- WHAT YOU ARE ASKED TO DO
Return the listing below in full, with every line exactly as it is.

- DATA RECORDS
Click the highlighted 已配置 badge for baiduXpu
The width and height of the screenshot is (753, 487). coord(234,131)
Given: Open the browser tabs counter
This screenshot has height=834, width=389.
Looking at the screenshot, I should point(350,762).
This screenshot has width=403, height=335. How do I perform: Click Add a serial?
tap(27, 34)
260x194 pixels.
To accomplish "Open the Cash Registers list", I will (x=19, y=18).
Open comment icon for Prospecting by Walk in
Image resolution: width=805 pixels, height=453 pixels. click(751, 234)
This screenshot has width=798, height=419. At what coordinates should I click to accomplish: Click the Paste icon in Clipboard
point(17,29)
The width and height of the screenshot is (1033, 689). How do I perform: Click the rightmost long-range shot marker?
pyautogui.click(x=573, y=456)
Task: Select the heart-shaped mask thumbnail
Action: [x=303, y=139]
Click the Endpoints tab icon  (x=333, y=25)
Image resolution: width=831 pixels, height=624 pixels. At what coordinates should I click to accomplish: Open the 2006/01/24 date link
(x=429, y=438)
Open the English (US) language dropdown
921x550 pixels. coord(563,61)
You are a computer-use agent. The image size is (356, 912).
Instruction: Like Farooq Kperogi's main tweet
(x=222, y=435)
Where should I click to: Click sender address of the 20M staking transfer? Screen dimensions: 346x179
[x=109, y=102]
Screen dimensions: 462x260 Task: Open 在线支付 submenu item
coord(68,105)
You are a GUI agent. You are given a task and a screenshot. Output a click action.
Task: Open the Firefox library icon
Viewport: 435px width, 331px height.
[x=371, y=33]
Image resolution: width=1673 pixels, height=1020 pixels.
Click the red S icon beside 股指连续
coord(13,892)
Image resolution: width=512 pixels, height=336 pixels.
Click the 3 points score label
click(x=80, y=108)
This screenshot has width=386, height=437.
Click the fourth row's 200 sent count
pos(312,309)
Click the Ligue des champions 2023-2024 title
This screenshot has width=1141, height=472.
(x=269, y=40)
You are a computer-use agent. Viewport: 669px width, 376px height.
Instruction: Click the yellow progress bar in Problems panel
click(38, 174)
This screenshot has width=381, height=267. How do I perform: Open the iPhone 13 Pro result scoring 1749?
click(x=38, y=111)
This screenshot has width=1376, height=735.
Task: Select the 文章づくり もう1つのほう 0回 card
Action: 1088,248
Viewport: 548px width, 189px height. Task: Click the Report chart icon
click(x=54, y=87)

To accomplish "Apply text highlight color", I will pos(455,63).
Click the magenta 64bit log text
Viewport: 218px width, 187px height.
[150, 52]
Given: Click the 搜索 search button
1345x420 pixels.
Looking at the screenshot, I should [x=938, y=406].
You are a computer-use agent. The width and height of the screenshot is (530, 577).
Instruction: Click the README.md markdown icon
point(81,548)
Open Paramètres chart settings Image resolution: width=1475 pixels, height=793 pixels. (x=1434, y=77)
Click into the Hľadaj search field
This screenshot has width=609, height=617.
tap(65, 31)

- EXERCISE RESULT
Click the highlighted 已配置 badge for baiduXpu
The width and height of the screenshot is (753, 487). coord(234,131)
Given: Open the browser tabs counter
This screenshot has height=834, width=389.
Looking at the screenshot, I should point(350,762).
This screenshot has width=403, height=335. How do I perform: Click Add a serial?
tap(27, 34)
260x194 pixels.
To accomplish "Open the Cash Registers list", I will (x=19, y=18).
Open comment icon for Prospecting by Walk in
Image resolution: width=805 pixels, height=453 pixels. click(751, 234)
This screenshot has width=798, height=419. At what coordinates should I click to accomplish: Click the Paste icon in Clipboard
point(17,29)
The width and height of the screenshot is (1033, 689). How do I perform: Click the rightmost long-range shot marker?
pyautogui.click(x=573, y=456)
Task: Select the heart-shaped mask thumbnail
Action: [x=303, y=139]
Click the Endpoints tab icon  (x=333, y=25)
Image resolution: width=831 pixels, height=624 pixels. At what coordinates should I click to accomplish: Open the 2006/01/24 date link
(x=429, y=438)
Open the English (US) language dropdown
921x550 pixels. coord(563,61)
You are a computer-use agent. The image size is (356, 912).
Instruction: Like Farooq Kperogi's main tweet
(x=222, y=435)
Where should I click to: Click sender address of the 20M staking transfer? Screen dimensions: 346x179
[x=109, y=102]
Screen dimensions: 462x260 Task: Open 在线支付 submenu item
coord(68,105)
You are a GUI agent. You are given a task and a screenshot. Output a click action.
Task: Open the Firefox library icon
Viewport: 435px width, 331px height.
[x=371, y=33]
Image resolution: width=1673 pixels, height=1020 pixels.
Click the red S icon beside 股指连续
coord(13,892)
Image resolution: width=512 pixels, height=336 pixels.
Click the 3 points score label
click(x=80, y=108)
This screenshot has width=386, height=437.
Click the fourth row's 200 sent count
pos(312,309)
Click the Ligue des champions 2023-2024 title
This screenshot has width=1141, height=472.
(x=269, y=40)
You are a computer-use agent. Viewport: 669px width, 376px height.
Instruction: Click the yellow progress bar in Problems panel
click(38, 174)
This screenshot has width=381, height=267. How do I perform: Open the iPhone 13 Pro result scoring 1749?
click(x=38, y=111)
This screenshot has width=1376, height=735.
Task: Select the 文章づくり もう1つのほう 0回 card
Action: 1088,248
Viewport: 548px width, 189px height. Task: Click the Report chart icon
click(x=54, y=87)

To accomplish "Apply text highlight color", I will pos(455,63).
Click the magenta 64bit log text
Viewport: 218px width, 187px height.
[150, 52]
Given: Click the 搜索 search button
1345x420 pixels.
Looking at the screenshot, I should [x=938, y=406].
You are a computer-use agent. The width and height of the screenshot is (530, 577).
Instruction: Click the README.md markdown icon
point(81,548)
Open Paramètres chart settings Image resolution: width=1475 pixels, height=793 pixels. (x=1434, y=77)
Click into the Hľadaj search field
This screenshot has width=609, height=617.
tap(65, 31)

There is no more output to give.